● **What is required**
Print every line of the records below exactly as it reads.

(Saved data entries)
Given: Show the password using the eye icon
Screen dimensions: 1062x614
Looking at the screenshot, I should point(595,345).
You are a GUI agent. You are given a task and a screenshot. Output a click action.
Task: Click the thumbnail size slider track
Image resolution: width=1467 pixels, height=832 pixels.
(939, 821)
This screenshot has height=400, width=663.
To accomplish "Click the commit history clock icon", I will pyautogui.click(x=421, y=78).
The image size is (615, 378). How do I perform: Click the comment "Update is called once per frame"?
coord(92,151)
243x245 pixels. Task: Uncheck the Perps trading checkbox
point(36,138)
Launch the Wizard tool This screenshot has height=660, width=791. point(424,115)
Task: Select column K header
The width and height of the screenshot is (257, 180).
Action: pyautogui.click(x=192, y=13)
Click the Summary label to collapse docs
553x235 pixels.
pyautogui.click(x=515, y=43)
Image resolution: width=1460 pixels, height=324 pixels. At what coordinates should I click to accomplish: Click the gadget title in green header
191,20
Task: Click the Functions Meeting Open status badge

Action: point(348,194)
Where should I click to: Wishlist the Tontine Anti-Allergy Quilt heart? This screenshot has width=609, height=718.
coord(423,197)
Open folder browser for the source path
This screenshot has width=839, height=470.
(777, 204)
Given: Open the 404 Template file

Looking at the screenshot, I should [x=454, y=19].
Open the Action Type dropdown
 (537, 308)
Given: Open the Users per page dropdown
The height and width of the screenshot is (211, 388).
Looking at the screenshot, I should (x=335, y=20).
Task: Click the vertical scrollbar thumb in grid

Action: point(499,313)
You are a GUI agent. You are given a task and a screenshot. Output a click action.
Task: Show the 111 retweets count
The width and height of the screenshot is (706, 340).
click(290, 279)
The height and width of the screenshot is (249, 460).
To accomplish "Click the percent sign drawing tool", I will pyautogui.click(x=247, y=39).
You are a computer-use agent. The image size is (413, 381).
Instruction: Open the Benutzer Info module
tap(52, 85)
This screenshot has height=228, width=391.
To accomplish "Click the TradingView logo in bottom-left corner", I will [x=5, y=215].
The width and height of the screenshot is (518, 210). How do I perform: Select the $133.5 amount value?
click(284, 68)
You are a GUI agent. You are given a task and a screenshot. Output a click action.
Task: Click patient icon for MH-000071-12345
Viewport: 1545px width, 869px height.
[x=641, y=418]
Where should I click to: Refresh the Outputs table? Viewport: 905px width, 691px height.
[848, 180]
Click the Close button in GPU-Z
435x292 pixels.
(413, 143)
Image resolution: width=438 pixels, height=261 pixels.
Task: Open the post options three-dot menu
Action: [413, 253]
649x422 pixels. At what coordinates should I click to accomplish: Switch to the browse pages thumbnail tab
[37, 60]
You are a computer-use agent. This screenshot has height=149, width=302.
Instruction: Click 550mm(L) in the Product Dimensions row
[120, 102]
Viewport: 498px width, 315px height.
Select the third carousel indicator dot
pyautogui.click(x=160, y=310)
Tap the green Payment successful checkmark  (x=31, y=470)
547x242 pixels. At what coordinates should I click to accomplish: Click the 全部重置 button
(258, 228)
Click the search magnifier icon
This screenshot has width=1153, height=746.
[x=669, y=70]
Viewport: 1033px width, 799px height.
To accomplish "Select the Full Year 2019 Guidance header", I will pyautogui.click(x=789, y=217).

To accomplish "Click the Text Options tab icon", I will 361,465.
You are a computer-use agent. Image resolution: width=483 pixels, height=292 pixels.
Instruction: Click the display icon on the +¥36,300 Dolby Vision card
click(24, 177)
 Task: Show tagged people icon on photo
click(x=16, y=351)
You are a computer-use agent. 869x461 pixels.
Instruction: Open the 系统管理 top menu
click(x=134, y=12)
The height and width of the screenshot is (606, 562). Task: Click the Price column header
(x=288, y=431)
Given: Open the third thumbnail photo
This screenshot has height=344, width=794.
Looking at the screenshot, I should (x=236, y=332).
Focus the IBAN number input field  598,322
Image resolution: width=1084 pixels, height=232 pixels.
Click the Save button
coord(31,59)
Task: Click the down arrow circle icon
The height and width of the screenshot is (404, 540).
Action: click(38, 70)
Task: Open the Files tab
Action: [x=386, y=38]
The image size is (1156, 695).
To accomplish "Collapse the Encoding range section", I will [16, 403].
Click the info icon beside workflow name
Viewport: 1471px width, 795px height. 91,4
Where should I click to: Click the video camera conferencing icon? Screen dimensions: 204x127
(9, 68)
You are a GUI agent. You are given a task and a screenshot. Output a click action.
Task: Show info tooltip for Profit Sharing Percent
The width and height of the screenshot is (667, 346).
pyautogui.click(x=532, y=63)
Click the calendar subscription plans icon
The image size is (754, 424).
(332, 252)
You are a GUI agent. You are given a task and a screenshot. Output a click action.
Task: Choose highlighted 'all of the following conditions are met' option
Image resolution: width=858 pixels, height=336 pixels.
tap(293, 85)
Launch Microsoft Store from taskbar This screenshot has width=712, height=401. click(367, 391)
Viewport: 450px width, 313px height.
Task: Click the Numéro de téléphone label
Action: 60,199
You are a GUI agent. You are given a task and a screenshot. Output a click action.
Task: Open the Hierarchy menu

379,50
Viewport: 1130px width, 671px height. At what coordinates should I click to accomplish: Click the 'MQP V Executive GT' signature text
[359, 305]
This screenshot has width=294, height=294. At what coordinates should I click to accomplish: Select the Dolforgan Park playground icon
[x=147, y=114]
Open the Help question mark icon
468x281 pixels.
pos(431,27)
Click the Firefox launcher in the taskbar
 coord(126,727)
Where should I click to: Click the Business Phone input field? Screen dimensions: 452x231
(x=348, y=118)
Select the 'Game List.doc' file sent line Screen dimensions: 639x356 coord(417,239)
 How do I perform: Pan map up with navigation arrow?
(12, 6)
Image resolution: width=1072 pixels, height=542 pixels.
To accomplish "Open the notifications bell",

● **Exercise answer**
Given: Show the password using the eye icon
Screen dimensions: 1062x614
Looking at the screenshot, I should point(595,345).
You are a GUI agent. You are given a task and a screenshot. Output a click action.
Task: Click the thumbnail size slider track
Image resolution: width=1467 pixels, height=832 pixels.
(939, 821)
This screenshot has height=400, width=663.
To accomplish "Click the commit history clock icon", I will pyautogui.click(x=421, y=78).
The image size is (615, 378). How do I perform: Click the comment "Update is called once per frame"?
coord(92,151)
243x245 pixels. Task: Uncheck the Perps trading checkbox
point(36,138)
Launch the Wizard tool This screenshot has height=660, width=791. point(424,115)
Task: Select column K header
The width and height of the screenshot is (257, 180).
Action: pyautogui.click(x=192, y=13)
Click the Summary label to collapse docs
553x235 pixels.
pyautogui.click(x=515, y=43)
Image resolution: width=1460 pixels, height=324 pixels. At what coordinates should I click to accomplish: Click the gadget title in green header
191,20
Task: Click the Functions Meeting Open status badge

Action: point(348,194)
Where should I click to: Wishlist the Tontine Anti-Allergy Quilt heart? This screenshot has width=609, height=718.
coord(423,197)
Open folder browser for the source path
This screenshot has width=839, height=470.
(777, 204)
Given: Open the 404 Template file

Looking at the screenshot, I should [x=454, y=19].
Open the Action Type dropdown
 (537, 308)
Given: Open the Users per page dropdown
The height and width of the screenshot is (211, 388).
Looking at the screenshot, I should (x=335, y=20).
Task: Click the vertical scrollbar thumb in grid

Action: point(499,313)
You are a GUI agent. You are given a task and a screenshot. Output a click action.
Task: Show the 111 retweets count
The width and height of the screenshot is (706, 340).
click(290, 279)
The height and width of the screenshot is (249, 460).
To accomplish "Click the percent sign drawing tool", I will pyautogui.click(x=247, y=39).
You are a computer-use agent. The image size is (413, 381).
Instruction: Open the Benutzer Info module
tap(52, 85)
This screenshot has height=228, width=391.
To accomplish "Click the TradingView logo in bottom-left corner", I will [x=5, y=215].
The width and height of the screenshot is (518, 210). How do I perform: Select the $133.5 amount value?
click(284, 68)
You are a GUI agent. You are given a task and a screenshot. Output a click action.
Task: Click patient icon for MH-000071-12345
Viewport: 1545px width, 869px height.
[x=641, y=418]
Where should I click to: Refresh the Outputs table? Viewport: 905px width, 691px height.
[848, 180]
Click the Close button in GPU-Z
435x292 pixels.
(413, 143)
Image resolution: width=438 pixels, height=261 pixels.
Task: Open the post options three-dot menu
Action: [413, 253]
649x422 pixels. At what coordinates should I click to accomplish: Switch to the browse pages thumbnail tab
[37, 60]
You are a computer-use agent. This screenshot has height=149, width=302.
Instruction: Click 550mm(L) in the Product Dimensions row
[120, 102]
Viewport: 498px width, 315px height.
Select the third carousel indicator dot
pyautogui.click(x=160, y=310)
Tap the green Payment successful checkmark  (x=31, y=470)
547x242 pixels. At what coordinates should I click to accomplish: Click the 全部重置 button
(258, 228)
Click the search magnifier icon
This screenshot has width=1153, height=746.
[x=669, y=70]
Viewport: 1033px width, 799px height.
To accomplish "Select the Full Year 2019 Guidance header", I will pyautogui.click(x=789, y=217).

To accomplish "Click the Text Options tab icon", I will 361,465.
You are a computer-use agent. Image resolution: width=483 pixels, height=292 pixels.
Instruction: Click the display icon on the +¥36,300 Dolby Vision card
click(24, 177)
 Task: Show tagged people icon on photo
click(x=16, y=351)
You are a computer-use agent. 869x461 pixels.
Instruction: Open the 系统管理 top menu
click(x=134, y=12)
The height and width of the screenshot is (606, 562). Task: Click the Price column header
(x=288, y=431)
Given: Open the third thumbnail photo
This screenshot has height=344, width=794.
Looking at the screenshot, I should (x=236, y=332).
Focus the IBAN number input field  598,322
Image resolution: width=1084 pixels, height=232 pixels.
Click the Save button
coord(31,59)
Task: Click the down arrow circle icon
The height and width of the screenshot is (404, 540).
Action: click(38, 70)
Task: Open the Files tab
Action: [x=386, y=38]
The image size is (1156, 695).
To accomplish "Collapse the Encoding range section", I will [16, 403].
Click the info icon beside workflow name
Viewport: 1471px width, 795px height. 91,4
Where should I click to: Click the video camera conferencing icon? Screen dimensions: 204x127
(9, 68)
You are a GUI agent. You are given a task and a screenshot. Output a click action.
Task: Show info tooltip for Profit Sharing Percent
The width and height of the screenshot is (667, 346).
pyautogui.click(x=532, y=63)
Click the calendar subscription plans icon
The image size is (754, 424).
(332, 252)
You are a GUI agent. You are given a task and a screenshot. Output a click action.
Task: Choose highlighted 'all of the following conditions are met' option
Image resolution: width=858 pixels, height=336 pixels.
tap(293, 85)
Launch Microsoft Store from taskbar This screenshot has width=712, height=401. click(367, 391)
Viewport: 450px width, 313px height.
Task: Click the Numéro de téléphone label
Action: 60,199
You are a GUI agent. You are given a task and a screenshot. Output a click action.
Task: Open the Hierarchy menu

379,50
Viewport: 1130px width, 671px height. At what coordinates should I click to accomplish: Click the 'MQP V Executive GT' signature text
[359, 305]
This screenshot has width=294, height=294. At what coordinates should I click to accomplish: Select the Dolforgan Park playground icon
[x=147, y=114]
Open the Help question mark icon
468x281 pixels.
pos(431,27)
Click the Firefox launcher in the taskbar
 coord(126,727)
Where should I click to: Click the Business Phone input field? Screen dimensions: 452x231
(x=348, y=118)
Select the 'Game List.doc' file sent line Screen dimensions: 639x356 coord(417,239)
 How do I perform: Pan map up with navigation arrow?
(12, 6)
Image resolution: width=1072 pixels, height=542 pixels.
To accomplish "Open the notifications bell",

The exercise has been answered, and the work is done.